As great as that all sounds, there were some things about Titanfall that kept it from being the toast of the video game town. It was multiplayer-only, for one: There was no solo story for you to play through, just variations on the standard sort of internet bloodsport that's become the baseline for online competitive gaming. Granted, Titanfall made it more interesting than ever, but support for the game waned a few months after release, with little being done to keep players interested after launch, and exclusivity to the Xbox One keeping the game from anyone who only had a Playstation 4 in their homes.

Titanfall 2, then, is a bit of a coming-out party, where the original game's merits are reasserted and improved upon, while slyly slinging everything the first game lacked with aplomb. Now available on both Xbox One and Playstation 4, sporting a single-player story to play through in addition to a suite of online multiplayer game modes to do battle with online. The latter is as rad as anyone who played the first might remember, the former is an extremely welcome addition.

It's also where the game surprises most. First-person shooters are rarely where the height of video game storytelling takes place, and Titanfall 2 isn't particularly memorable for its plot. It's workmanlike stuff—the world and universe are clearly pretty well fleshed out in the minds of the people who made it, but delivered via a generic story that mostly exists just to get the job done. And that's fine, because Titanfall 2 gets the job done in an astonishing fashion, slowly introducing you to the ways you can jetpack and wallrun and powerslide over and under and around your enemies, hop into your Titan for some dope sci-fi spectacle, and combine the two turn into an unstoppable future ninja, scaling walls to glide over your enemies and wreck them with your shotgun with a giant robot bro watching your back.

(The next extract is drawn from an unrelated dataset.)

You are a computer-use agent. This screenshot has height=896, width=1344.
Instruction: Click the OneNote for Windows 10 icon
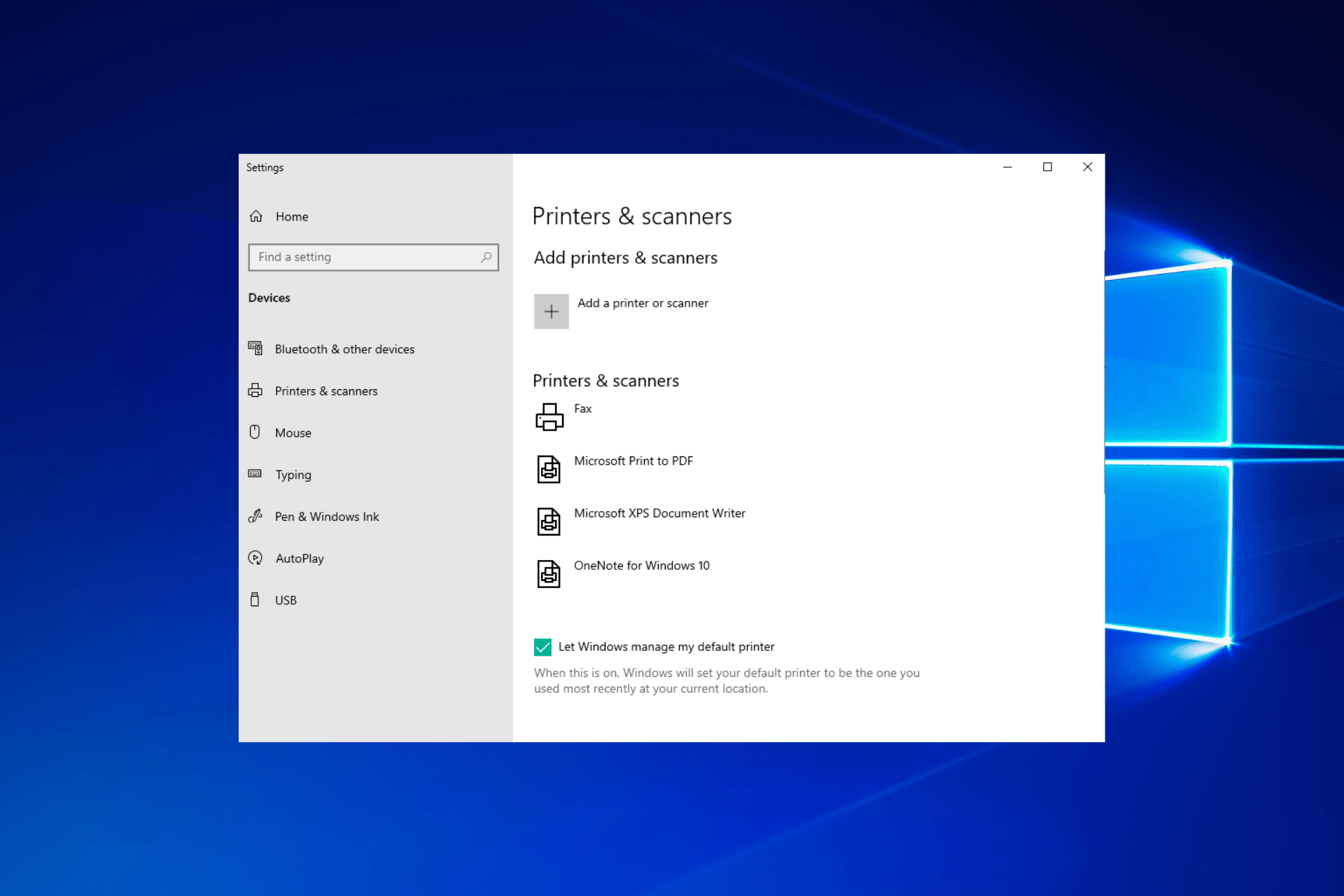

This is a great way to get acclimated to Titanfall 2's super-fast, highly mobile style of shooting, because one of the terrible things about having to learn how to play a game online is that everyone, it seems, is instantly better than you. They are trials by fire and sometimes hate speech, as rude people with more time to play than you mow you down over and over again. Play through the story and you'll learn the basics—and be treated to some wild twists on said basics—in a space where you're free to be a badass without the pressure of knowing there are dozens of people out there just waiting to blow up your big beautiful robot pal. (That said, Titanfall 2 does a lot to keep you from feeling helpless and useless—moving your ass is just as easy/fun as it is in the single player, and there's lots of great gear that'll help you gain an edge. Also, most game modes have computer-controlled grunts you can mow down for points and contribute to your team's score.)

One of the terrible things about having to learn how to play a game online is that everyone, it seems, is instantly better than you. But play through the story and you'll learn the basics in a space where you're free to be a badass.

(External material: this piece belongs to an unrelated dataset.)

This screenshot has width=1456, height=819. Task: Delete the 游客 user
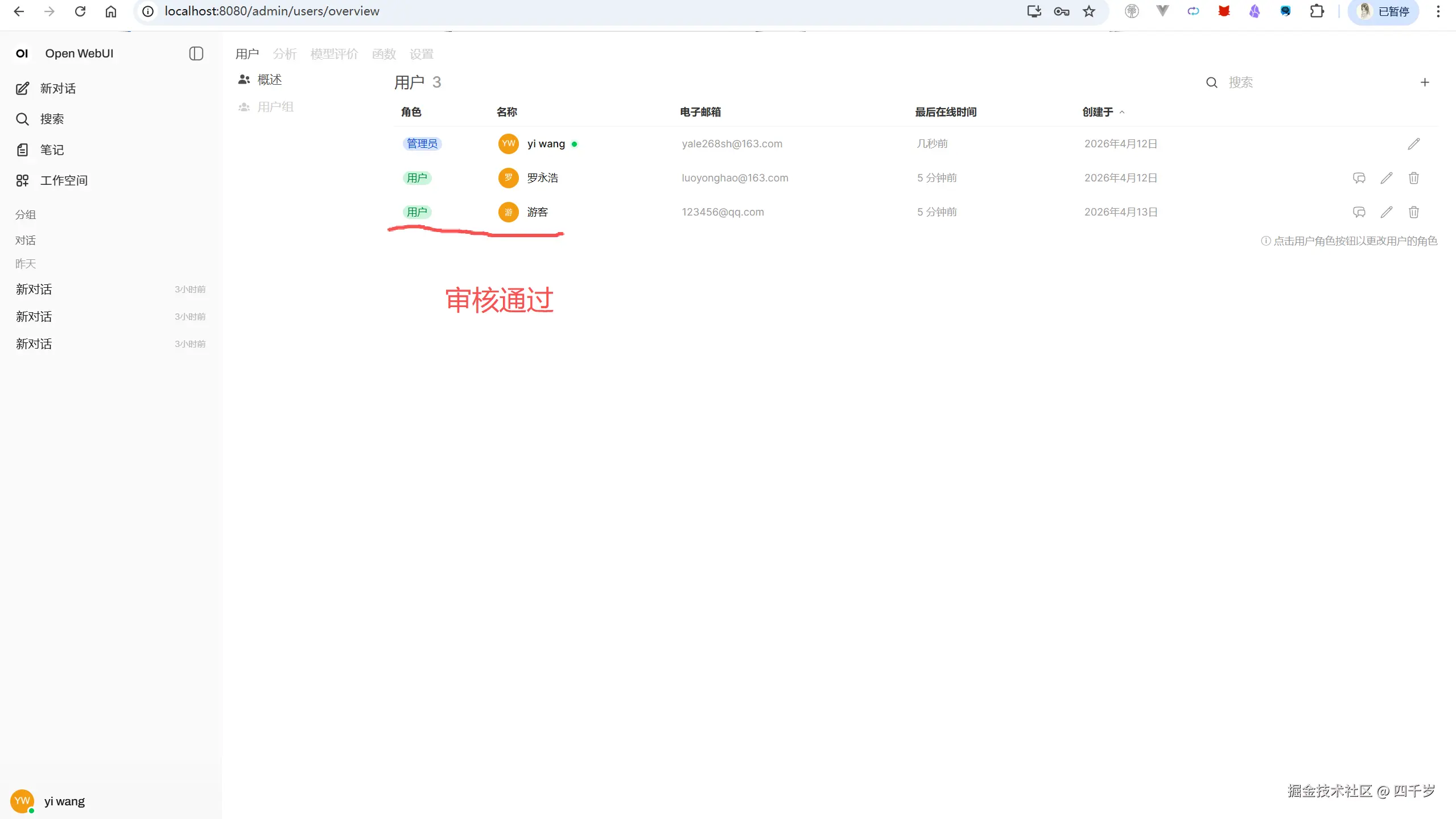1413,212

Here is the part of the review where I'm supposed to be a downer and tell you about how Of Course, Titanfall 2 Isn't Perfect. And yeah, it's got some stuff that is less finely tuned than the shoot-y, jetpack-y, robot bits. Like progression—the fancy word video games use when they're structured to dole out rewards for playing. Normally the way this works is that playing nets you experience points. Get enough experience points and you gain a level, gain a level and you get cool new stuff: new guns, colorful new clothes, gear and abilities to use in-game. It is normally a pretty straightforward affair: Here is the carrot, have fun with the stick. Only in Titanfall 2, progression barely makes a lick of sense. After a match, meters will fill and rewards will be doled out for everything—your guns, your Titan, your pilot—but the logic to it is needlessly complex. Fortunately, it doesn't matter all that much, and the principle is the same: Play more, get more stuff.

The Titanfall series gets its name from the term used when Titans are dropped onto the battlefield. Sometimes you're in the Titan when this happens, but most of the time, you're not. Most of the time, you'll be in the middle of a match, maybe doing well, maybe not, as things get increasingly heated and friends and foes alike begin to call in their Titans. Soon, the little meter in the bottom left corner of the screen will fill up, and it'll be your turn. You'll hit a button, and a five-second timer will begin as a voice tells you to "prepare for Titanfall," and your very own giant robot crashes to the earth from somewhere in the sky.

And let me tell you, that shit never gets old.